• ACTIVITY
Lift out, unaltered, the lines of the material below between the line holding "Email: (8, 820)" and the line holding "Student [menuitem] (32, 287)", counting both.

• SUPPLIED ENTRIES
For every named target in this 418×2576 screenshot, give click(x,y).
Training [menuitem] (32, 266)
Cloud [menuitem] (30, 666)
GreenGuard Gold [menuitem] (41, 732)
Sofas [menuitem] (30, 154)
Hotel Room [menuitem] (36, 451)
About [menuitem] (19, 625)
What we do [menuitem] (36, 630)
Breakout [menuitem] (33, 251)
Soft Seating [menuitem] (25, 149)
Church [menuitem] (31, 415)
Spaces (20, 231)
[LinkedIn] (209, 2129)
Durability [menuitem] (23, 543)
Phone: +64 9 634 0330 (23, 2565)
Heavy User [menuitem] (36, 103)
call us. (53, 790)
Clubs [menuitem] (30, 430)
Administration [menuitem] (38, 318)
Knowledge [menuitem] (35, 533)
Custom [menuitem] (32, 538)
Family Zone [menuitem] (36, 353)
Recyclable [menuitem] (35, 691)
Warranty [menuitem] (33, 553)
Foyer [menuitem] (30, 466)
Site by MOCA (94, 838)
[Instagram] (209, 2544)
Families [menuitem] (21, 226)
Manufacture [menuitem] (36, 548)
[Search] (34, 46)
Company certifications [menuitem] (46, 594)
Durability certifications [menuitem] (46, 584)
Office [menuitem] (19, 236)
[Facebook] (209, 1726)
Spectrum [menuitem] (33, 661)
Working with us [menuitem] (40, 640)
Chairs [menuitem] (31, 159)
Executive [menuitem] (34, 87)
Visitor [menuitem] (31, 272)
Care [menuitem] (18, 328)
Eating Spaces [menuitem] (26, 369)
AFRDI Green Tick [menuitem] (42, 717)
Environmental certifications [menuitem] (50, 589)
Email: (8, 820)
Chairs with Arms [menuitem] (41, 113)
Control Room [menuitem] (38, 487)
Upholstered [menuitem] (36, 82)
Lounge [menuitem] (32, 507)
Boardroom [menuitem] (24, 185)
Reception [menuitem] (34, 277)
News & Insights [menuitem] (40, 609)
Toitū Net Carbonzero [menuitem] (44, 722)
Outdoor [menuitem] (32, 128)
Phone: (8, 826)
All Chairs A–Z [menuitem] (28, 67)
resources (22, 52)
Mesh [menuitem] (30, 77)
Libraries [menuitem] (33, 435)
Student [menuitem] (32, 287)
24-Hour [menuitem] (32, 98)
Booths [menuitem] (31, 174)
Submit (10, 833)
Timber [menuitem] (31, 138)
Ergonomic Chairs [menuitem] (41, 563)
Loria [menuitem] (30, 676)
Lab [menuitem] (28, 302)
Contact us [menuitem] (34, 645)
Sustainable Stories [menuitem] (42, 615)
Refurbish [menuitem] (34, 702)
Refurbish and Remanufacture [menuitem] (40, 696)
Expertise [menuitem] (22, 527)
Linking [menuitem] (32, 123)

• WRITTEN RESPONSE
Email: (8, 820)
Chairs with Arms [menuitem] (41, 113)
Control Room [menuitem] (38, 487)
Upholstered [menuitem] (36, 82)
Lounge [menuitem] (32, 507)
Boardroom [menuitem] (24, 185)
Reception [menuitem] (34, 277)
News & Insights [menuitem] (40, 609)
Toitū Net Carbonzero [menuitem] (44, 722)
Outdoor [menuitem] (32, 128)
Phone: (8, 826)
All Chairs A–Z [menuitem] (28, 67)
resources (22, 52)
Mesh [menuitem] (30, 77)
Libraries [menuitem] (33, 435)
Student [menuitem] (32, 287)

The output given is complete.